[PATCH] [RFC][V3] bluegene: use MMU feature flag to conditionalize L1 writethrough code

Benjamin Herrenschmidt benh at kernel.crashing.org
Wed Jun 8 10:47:37 EST 2011


On Tue, 2011-06-07 at 16:36 -0500, Eric Van Hensbergen wrote:
> BG/P nodes need to be configured for writethrough to work in SMP
> configurations.  This patch adds the right hooks in the MMU code
> to make sure BGP_L1_WRITETHROUGH configurations are setup for BG/P.

Ok so getting better, some comments tho :-)

> RFC note: this essentially just changes the ifdefs to use the
> BEGIN_MMU_FTR_SECTION macros.  A couple of things that I really didn't
> like about this:
>   a) we introduced at least one extra op that isn't needed to get around
>      otherwise having multiple labels

Not 100% which one you are talking about but that's fixable, I'll put
comments inline in the code. Note that you can nest feature sections
using the _NESTED variants and you can use "alternates" to replace
sequences of code.

>   b) we are introducting a bunch of no-ops in places that could be critical
>      paths and jimix says this may not be the best thing for multiple reasons
>      including having no-ops around the DCBZs is a bad thing

Right, best to use code sequence replacement with the "alternate"
variants, see below

>   c) the ELSE_MMU_FTR_SECTION stuff appears to be broken (or I don't know
>      how to use it, it gave me the error:
>        Error: non-constant expression in ".if" statement
>      so I switched out the else clauses with redundant FTR_SECTIONS
>      (one for IFSET and on for IFCLR).  Please someone throw me a clue
>      as to what I was doing wrong.  I'm running gcc 4.3.2 from crosstools-ng
>      if it has some sort of impact.

Hrm, not sure how you tried to use it, it should work, but you need to
use the "ALT" variants.

> Jimix has thrown me some code to try and do a better job by branching
> to stub code inside of the MMU_FTRs so I don't have so many no-ops.  I'm
> open to alternatives.  jimix also suggested changing NEED_L1_WRITETHROUGH
> to DCBZ_BROKEN, which I'm open to if you think appropriate, or maybe
> DCBZ_BROKEN_DAMNIT would be more apt.

:-)

I think NEED_L1_WRITETHROUGH isn't great since we are dealing with more
than just that here. Let's call it 44x_SMP since afaik, all
implementations, whether it's BG or other variants of the same hack
(AMCC/APM has one too) need the same stuff here, no ?
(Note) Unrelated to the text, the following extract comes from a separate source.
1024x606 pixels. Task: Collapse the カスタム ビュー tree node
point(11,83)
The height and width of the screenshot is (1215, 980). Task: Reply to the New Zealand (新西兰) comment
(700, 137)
Let's not use more than one feature bit, it's not needed in practice, a
better name is all we need. Might even call it MMU_FTR_BLUEGENE_44x_SMP
if you want.

I'll add comments inline:

>  #define PPC44x_MMUCR_TID	0x000000ff
>  #define PPC44x_MMUCR_STS	0x00010000
> +#define PPC44x_MMUCR_U2		0x00200000

Please document in a comment what is the effect of U2 on the BG/P ASIC
caches.

>  #define	PPC44x_TLB_PAGEID	0
>  #define	PPC44x_TLB_XLAT		1
> @@ -32,6 +33,7 @@
>  
>  /* Storage attribute and access control fields */
>  #define PPC44x_TLB_ATTR_MASK	0x0000ff80
> +#define PPC44x_TLB_WL1		0x00100000	/* Write-through L1 */
>  #define PPC44x_TLB_U0		0x00008000      /* User 0 */
>  #define PPC44x_TLB_U1		0x00004000      /* User 1 */
>  #define PPC44x_TLB_U2		0x00002000      /* User 2 */
> diff --git a/arch/powerpc/kernel/head_44x.S b/arch/powerpc/kernel/head_44x.S
> index 5e12b74..9a9a4ee 100644
> --- a/arch/powerpc/kernel/head_44x.S
> +++ b/arch/powerpc/kernel/head_44x.S
> @@ -429,7 +429,17 @@ finish_tlb_load_44x:
>  	andi.	r10,r12,_PAGE_USER		/* User page ? */
>  	beq	1f				/* nope, leave U bits empty */
>  	rlwimi	r11,r11,3,26,28			/* yes, copy S bits to U */
> -1:	tlbwe	r11,r13,PPC44x_TLB_ATTRIB	/* Write ATTRIB */
> +1:
> +BEGIN_MMU_FTR_SECTION
> +	andi.	r10, r11, PPC44x_TLB_I
> +	bne	2f
> +	oris    r11,r11,PPC44x_TLB_WL1 at h	/* Add coherency for */
> +						/* non-inhibited */
> +	ori	r11,r11,PPC44x_TLB_U2|PPC44x_TLB_M
> +END_MMU_FTR_SECTION_IFSET(MMU_FTR_NEED_L1_WRITETHROUGH)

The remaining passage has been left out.